(Collected data)
- - - - -
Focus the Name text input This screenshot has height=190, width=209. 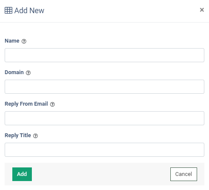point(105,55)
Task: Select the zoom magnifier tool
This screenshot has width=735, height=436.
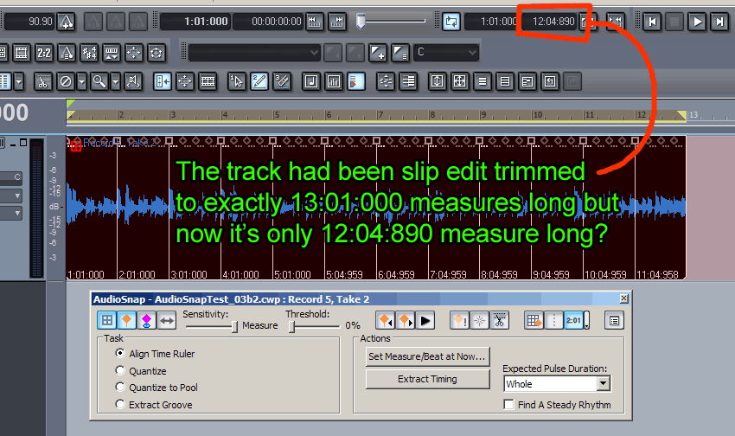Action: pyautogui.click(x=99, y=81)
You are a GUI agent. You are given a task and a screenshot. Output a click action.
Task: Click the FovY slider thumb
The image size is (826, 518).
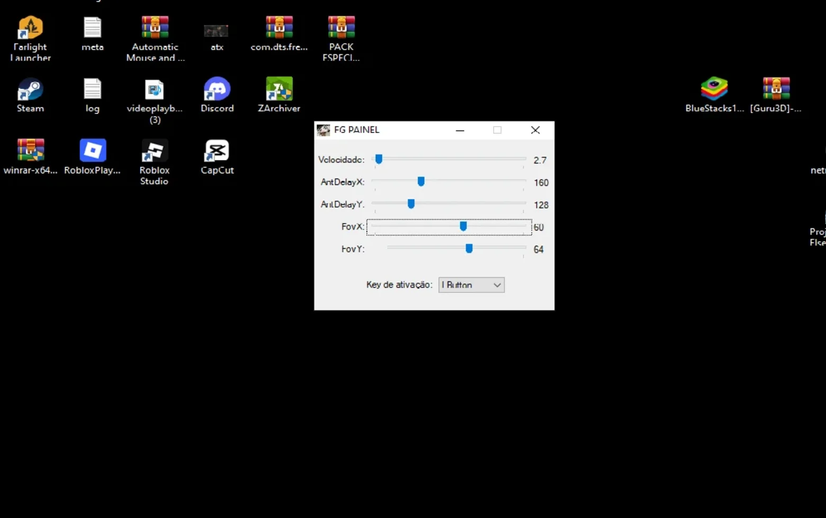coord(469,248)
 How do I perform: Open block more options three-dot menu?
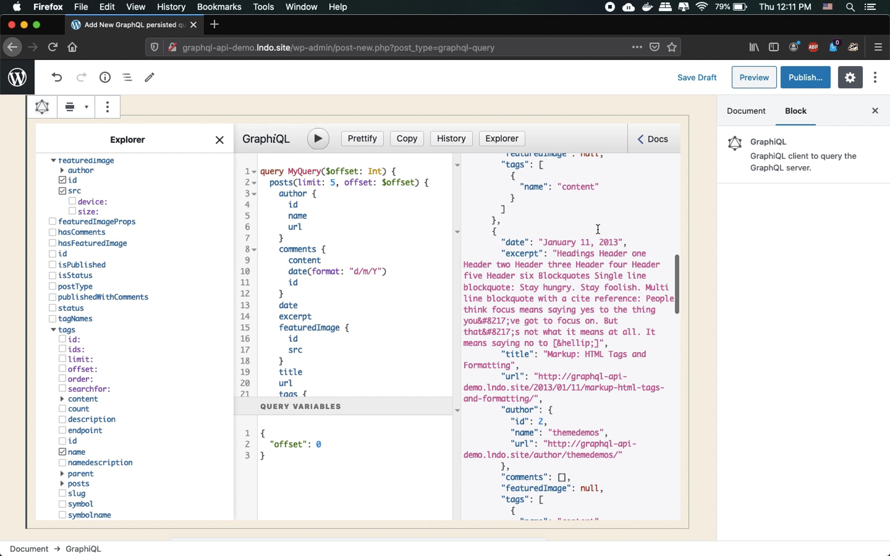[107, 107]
- - - - -
_YOUR ASSIGNMENT:_ Pictures must be left out of the answer, which should be exactly the lines from the one holding "You are a GUI" through the last line of the entries above, both included; please add nothing.

_EXERCISE OUTPUT:_
You are a GUI agent. You are given a task and a screenshot. Output a click action.
Task: Click the FovY slider thumb
The image size is (826, 518).
coord(469,248)
 How do I perform: Open block more options three-dot menu?
[107, 107]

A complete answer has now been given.